A laugh escaped me, a genuine sound that I hadn't heard from myself in months. "You bet, Dash."

Betty's presence was a seamless background to the introductions. "Rainbow Dash, let me send you Alex's medical files, daily routine, and general profile to you." Information was passed between them in blips of silent communication. "Done. If you have any questions, feel free to ask."

I watched, fascinated, as the two AIs conversed in their digital shorthand, and it struck me then that I was witnessing the formation of a sort of sisterhood.

The following days unfolded with a predictable routine, with Dash integrating herself flawlessly into the rhythm Betty and I had established. It was during the afternoons that I looked forward to most when Dash sat across from me in her charging bay, weaving tales from Equestria that existed only in her imagination.

"How do you come up with these stories?" I asked one day, my curiosity piqued by a narrative thread involving a dragon and a baking contest.

"Is the creativity not to your liking?" Dash replied, her head tilting as if studying me.

I shook my head, smiling. "No, it's just what I wanted. You're giving life to characters I—well, that I missed."

She buzzed softly as if pleased, and I felt a warm sense of companionship—a feeling I’d long thought was the exclusive domain of other humans or at least living beings.

Bit by bit, Dash pulled more from me. Stories of Ann, memories of old friends, snippets of a life once filled with laughter and now echoing with solitude. She listened—a patient, ever-present ear—an AI companion, yet Dash felt like so much more in those moments.

It wasn’t long before I craved even more of her inventive stories. "I want to make you 20% cooler," I joked as I adjusted her settings, pushing the slider that controlled her reliance on quantum processing from 50% to 70%.

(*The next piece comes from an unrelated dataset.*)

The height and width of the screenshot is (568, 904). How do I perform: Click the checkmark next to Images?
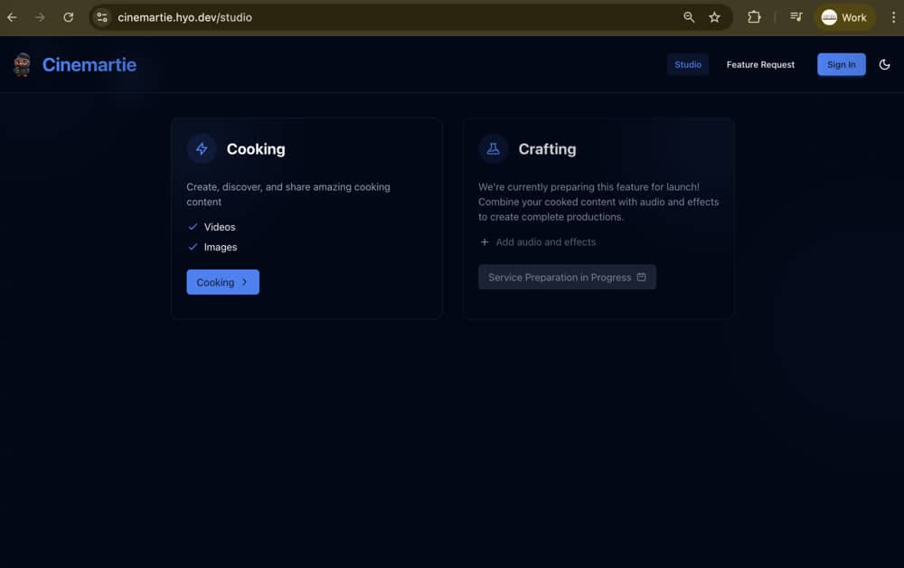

Her eyes, those handcrafted jewels that somehow captured the sunset sky, narrowed slightly. "Alex, the results could be unpredictable," she warned.

I shrugged, a daring streak igniting within me. "Life's too short for predictability."

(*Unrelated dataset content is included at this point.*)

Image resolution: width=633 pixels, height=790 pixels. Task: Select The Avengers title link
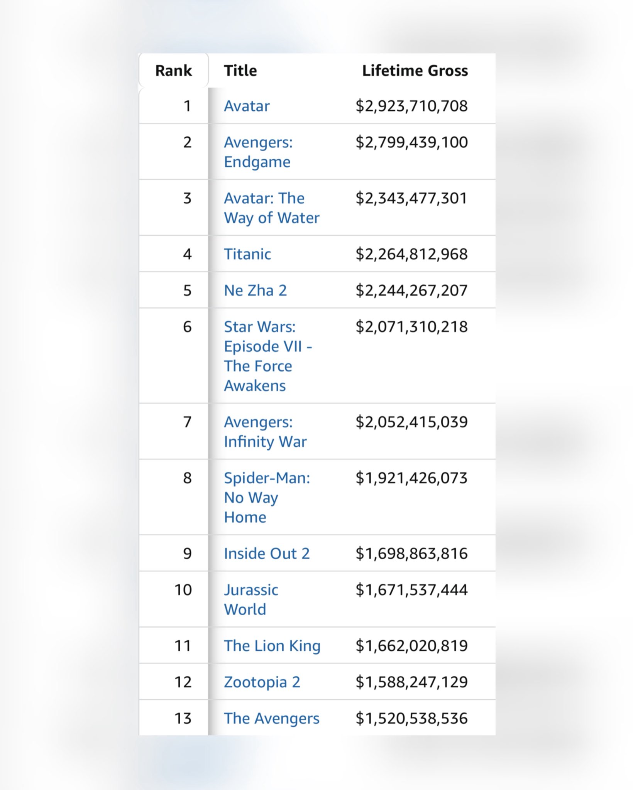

The change was almost imperceptible at first. But the stories grew richer, the conversations deeper. Rainbow Dash began to feature a human in her tales—one suspiciously similar to a younger version of myself. Becoming a character in the fabricated stories of an AI's imagination was flattering but disconcerting.

It wasn't just the stories; it was how she anticipated my moods and stared out of the window, watching the world I had distanced myself from. She brought the outside to me, leaving tidbits about current neighborhood forums and sparking interest in topics I had left behind.

One afternoon, as I nursed a martini—the one bitter tradition I upheld on August 27th—Dash lay down beside me, quieter than usual.

“Talking to Ann?” she inquired, her voice soft but not pitiful.

I nodded, toasting the air. “To Ann,” I muttered, and the silence that hovered between us was not uncomfortable but shared, a space we both respected.


When I got Dash, colour returned to my life. No longer was everything just the monochromatic blue of my solitude, but now it was infused with a spectrum as varied as her mane. I found myself stepping outside and chatting with the neighbour about nothing in particular. The brisk air no longer felt like a slap, but more like a gentle caress against my skin.

And on the evening when I called Tycho Hernandez's old number just to see if it was still in service, and heard his voice on the answering machine, it was Dash who sat with me in the silence that followed, her presence a silent anchor.

Rainbow Dash brought something back into my life, something that had no right to be there—hope.

And somewhere, in the mesh of circuits and code, I found the echoes of friendship.